> _Challenge_: Edit the rows beginning at the line that has "Focus the Address text field" and stopping after the line that has "Looking at the screenshot, I should pos(700,174).": replace "Address" with "Search" and leave everything else unchanged. Return only those lines.

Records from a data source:
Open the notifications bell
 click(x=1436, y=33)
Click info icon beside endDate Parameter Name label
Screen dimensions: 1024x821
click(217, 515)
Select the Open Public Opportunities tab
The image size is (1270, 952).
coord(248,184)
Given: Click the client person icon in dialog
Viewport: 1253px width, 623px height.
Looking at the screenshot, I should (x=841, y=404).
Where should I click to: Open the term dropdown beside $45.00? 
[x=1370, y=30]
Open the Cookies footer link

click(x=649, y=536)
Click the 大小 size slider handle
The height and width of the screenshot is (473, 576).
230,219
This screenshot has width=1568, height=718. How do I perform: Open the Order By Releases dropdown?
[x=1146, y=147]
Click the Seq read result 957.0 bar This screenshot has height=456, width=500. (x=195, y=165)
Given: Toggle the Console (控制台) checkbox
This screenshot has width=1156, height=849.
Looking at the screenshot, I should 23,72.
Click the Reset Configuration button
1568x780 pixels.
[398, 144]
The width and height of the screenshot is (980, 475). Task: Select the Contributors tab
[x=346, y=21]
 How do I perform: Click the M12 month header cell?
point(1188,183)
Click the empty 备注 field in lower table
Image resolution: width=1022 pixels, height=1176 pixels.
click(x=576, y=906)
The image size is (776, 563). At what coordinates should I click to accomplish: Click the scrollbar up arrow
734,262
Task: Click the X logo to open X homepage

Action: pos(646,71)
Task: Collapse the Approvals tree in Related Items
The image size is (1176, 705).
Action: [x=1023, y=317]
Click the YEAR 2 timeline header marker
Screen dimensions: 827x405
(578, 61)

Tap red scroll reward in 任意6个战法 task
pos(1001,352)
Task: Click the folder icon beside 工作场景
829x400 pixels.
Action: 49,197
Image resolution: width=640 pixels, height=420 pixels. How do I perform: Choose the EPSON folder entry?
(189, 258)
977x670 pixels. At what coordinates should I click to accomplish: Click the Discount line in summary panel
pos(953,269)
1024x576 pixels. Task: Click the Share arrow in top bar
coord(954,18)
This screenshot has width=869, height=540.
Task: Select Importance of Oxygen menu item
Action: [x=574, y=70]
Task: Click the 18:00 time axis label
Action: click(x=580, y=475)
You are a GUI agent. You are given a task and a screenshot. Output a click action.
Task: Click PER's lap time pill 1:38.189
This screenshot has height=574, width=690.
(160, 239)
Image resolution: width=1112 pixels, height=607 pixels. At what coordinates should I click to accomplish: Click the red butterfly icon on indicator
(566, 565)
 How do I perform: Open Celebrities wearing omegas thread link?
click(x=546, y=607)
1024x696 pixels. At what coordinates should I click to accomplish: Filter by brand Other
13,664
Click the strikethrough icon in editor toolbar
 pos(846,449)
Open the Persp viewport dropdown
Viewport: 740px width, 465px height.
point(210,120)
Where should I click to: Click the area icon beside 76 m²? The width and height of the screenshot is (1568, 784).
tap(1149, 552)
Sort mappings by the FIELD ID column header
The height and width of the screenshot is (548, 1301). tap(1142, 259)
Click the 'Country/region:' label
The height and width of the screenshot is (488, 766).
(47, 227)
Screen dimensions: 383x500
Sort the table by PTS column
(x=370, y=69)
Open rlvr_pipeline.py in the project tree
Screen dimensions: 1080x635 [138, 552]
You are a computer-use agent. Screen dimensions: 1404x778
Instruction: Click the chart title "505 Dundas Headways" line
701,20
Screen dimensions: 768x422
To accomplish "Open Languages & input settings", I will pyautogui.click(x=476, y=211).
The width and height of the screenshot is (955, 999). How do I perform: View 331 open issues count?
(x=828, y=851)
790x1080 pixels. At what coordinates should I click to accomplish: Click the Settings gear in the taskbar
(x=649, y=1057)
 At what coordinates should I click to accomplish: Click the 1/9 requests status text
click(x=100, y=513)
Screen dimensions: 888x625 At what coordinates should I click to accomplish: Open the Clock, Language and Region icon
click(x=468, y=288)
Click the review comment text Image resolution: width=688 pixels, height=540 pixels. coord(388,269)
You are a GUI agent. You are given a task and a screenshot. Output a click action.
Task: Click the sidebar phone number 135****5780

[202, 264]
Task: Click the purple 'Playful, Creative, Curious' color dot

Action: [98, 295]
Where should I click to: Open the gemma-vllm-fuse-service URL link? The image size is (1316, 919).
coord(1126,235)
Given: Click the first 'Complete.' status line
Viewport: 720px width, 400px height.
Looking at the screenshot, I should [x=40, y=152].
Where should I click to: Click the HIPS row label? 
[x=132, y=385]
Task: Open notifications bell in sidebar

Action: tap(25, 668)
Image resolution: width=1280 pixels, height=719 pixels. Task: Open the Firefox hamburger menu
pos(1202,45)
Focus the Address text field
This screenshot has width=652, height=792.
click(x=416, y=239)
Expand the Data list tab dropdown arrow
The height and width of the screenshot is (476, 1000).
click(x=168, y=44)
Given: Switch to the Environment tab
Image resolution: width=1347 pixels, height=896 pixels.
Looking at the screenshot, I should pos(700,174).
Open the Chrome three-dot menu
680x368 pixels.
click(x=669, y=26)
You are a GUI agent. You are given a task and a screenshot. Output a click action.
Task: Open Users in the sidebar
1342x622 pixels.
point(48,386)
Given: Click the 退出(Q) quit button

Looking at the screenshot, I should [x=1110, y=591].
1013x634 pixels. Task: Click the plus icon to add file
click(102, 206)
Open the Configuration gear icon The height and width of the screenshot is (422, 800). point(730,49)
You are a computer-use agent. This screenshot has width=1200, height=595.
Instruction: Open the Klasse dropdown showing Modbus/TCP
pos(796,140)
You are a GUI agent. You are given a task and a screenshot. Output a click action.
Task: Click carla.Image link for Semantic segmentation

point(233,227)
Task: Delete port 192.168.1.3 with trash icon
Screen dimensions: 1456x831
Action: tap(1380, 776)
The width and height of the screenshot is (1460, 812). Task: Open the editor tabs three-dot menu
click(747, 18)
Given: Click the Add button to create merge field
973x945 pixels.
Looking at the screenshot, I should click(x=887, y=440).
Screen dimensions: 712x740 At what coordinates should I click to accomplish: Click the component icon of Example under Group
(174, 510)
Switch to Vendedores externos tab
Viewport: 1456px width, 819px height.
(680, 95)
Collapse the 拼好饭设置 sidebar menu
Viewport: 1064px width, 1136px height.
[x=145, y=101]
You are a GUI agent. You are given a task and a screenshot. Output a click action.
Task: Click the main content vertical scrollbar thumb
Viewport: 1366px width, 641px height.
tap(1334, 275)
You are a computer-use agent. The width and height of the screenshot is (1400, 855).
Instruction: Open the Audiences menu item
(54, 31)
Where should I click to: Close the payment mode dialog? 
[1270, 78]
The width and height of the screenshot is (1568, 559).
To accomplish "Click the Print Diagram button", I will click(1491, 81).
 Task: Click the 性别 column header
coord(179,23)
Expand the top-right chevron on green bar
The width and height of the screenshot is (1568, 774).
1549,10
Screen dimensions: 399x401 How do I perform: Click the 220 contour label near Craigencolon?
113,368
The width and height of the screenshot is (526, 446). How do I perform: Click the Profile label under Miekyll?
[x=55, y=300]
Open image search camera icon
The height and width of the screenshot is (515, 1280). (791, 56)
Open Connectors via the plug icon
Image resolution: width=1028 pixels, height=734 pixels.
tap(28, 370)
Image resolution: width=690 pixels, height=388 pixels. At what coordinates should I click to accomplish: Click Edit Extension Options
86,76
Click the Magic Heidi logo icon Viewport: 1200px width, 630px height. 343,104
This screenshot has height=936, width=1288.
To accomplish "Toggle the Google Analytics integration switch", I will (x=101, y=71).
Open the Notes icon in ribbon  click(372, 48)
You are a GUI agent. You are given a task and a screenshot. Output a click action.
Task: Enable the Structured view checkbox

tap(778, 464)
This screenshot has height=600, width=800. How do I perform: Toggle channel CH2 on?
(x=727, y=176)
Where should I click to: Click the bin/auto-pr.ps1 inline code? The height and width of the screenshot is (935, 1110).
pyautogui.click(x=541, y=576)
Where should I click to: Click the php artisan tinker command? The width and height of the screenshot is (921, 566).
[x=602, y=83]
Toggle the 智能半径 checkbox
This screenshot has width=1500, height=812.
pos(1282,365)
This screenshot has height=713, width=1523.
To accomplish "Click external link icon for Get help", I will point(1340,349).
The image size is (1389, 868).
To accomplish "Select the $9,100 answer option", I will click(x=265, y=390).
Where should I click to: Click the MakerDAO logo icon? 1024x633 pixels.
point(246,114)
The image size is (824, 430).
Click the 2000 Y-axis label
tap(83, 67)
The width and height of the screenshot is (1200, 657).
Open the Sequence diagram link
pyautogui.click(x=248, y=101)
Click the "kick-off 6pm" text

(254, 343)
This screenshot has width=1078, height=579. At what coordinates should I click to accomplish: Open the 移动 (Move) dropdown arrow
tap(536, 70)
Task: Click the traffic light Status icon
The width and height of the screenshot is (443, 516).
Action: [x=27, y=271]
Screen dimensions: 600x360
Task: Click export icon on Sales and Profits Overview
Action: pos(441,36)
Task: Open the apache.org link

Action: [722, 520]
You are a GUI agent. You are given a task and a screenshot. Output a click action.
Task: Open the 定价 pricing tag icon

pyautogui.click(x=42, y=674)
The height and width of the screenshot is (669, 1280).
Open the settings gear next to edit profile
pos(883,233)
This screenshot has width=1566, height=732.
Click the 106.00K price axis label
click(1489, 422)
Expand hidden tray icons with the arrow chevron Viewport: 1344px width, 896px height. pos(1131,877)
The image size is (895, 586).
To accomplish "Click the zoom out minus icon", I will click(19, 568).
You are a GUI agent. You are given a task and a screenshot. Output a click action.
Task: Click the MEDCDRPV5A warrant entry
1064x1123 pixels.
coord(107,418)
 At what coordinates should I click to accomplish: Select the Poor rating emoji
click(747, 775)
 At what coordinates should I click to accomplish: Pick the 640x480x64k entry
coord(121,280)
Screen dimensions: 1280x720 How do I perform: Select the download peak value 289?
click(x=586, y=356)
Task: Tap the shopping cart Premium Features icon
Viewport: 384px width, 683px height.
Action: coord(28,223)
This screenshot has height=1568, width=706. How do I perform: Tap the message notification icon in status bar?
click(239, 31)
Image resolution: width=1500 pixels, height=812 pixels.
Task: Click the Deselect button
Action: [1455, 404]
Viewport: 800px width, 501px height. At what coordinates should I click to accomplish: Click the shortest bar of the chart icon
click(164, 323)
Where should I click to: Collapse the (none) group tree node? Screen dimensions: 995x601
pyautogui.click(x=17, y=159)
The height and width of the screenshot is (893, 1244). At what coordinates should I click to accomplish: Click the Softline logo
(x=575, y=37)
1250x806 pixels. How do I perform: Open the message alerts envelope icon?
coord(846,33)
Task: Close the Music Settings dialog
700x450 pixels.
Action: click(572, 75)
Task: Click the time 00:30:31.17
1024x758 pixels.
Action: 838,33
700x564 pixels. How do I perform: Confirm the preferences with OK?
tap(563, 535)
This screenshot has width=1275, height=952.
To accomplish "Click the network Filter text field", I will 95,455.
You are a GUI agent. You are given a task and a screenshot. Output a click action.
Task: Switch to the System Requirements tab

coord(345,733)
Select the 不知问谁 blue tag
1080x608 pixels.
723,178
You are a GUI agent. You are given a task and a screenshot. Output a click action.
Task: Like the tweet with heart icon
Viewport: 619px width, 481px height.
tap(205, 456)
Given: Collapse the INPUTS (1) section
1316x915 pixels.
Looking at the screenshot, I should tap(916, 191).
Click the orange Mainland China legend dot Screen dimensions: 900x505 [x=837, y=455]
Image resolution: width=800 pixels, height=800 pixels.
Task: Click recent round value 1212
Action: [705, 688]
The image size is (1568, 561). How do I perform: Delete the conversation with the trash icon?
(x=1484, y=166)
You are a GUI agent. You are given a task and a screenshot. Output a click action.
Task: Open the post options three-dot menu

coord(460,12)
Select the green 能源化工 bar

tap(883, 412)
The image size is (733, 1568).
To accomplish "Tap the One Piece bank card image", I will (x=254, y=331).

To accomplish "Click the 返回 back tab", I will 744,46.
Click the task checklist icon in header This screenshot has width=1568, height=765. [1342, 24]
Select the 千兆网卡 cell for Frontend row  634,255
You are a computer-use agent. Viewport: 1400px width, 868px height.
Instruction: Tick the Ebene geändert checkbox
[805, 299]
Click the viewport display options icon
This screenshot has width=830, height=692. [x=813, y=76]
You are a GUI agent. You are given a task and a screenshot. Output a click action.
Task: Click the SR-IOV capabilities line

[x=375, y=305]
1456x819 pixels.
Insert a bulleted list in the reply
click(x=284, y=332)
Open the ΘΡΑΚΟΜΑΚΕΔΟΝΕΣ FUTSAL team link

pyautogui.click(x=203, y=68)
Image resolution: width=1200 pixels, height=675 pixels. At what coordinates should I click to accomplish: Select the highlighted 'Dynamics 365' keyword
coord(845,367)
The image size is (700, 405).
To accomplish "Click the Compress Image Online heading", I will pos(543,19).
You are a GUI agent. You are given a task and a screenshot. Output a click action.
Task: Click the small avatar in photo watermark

> _Answer in full_:
Focus the Search text field
This screenshot has width=652, height=792.
click(x=416, y=239)
Expand the Data list tab dropdown arrow
The height and width of the screenshot is (476, 1000).
click(x=168, y=44)
Given: Switch to the Environment tab
Image resolution: width=1347 pixels, height=896 pixels.
Looking at the screenshot, I should pos(700,174).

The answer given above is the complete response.